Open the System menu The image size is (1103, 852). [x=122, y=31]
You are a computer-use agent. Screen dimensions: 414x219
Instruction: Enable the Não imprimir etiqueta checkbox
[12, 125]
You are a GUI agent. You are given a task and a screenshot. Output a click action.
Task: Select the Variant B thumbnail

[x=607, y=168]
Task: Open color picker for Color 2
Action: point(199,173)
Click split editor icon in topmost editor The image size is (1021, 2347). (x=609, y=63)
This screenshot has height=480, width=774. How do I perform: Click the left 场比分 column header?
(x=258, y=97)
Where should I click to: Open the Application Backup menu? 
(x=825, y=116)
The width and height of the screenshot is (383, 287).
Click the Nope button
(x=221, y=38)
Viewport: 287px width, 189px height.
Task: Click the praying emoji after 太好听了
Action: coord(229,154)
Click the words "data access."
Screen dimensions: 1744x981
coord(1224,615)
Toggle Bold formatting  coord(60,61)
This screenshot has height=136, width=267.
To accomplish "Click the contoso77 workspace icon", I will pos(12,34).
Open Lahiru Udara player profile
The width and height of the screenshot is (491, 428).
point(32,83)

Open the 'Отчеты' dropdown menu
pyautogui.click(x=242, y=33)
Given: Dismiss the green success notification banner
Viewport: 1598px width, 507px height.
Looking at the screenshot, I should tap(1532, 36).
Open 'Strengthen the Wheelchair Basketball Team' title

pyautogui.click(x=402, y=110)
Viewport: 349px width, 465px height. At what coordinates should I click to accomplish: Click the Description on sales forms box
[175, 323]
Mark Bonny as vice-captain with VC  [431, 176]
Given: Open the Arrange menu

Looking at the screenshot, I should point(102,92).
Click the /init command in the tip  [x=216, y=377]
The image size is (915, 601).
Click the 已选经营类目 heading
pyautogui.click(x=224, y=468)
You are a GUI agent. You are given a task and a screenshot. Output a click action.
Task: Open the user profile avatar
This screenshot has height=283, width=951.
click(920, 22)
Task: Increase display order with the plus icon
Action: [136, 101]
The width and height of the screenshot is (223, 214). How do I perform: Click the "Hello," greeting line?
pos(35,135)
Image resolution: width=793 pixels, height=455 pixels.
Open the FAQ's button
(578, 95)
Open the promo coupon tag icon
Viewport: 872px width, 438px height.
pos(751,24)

──────────

*Assignment:* Every line from the first through the one containing "Click split editor" in the listing above must be given again exactly, with nothing else alongside.

*Your solution:*
Open the System menu The image size is (1103, 852). [x=122, y=31]
You are a computer-use agent. Screen dimensions: 414x219
Instruction: Enable the Não imprimir etiqueta checkbox
[12, 125]
You are a GUI agent. You are given a task and a screenshot. Output a click action.
Task: Select the Variant B thumbnail

[x=607, y=168]
Task: Open color picker for Color 2
Action: point(199,173)
Click split editor icon in topmost editor The image size is (1021, 2347). (x=609, y=63)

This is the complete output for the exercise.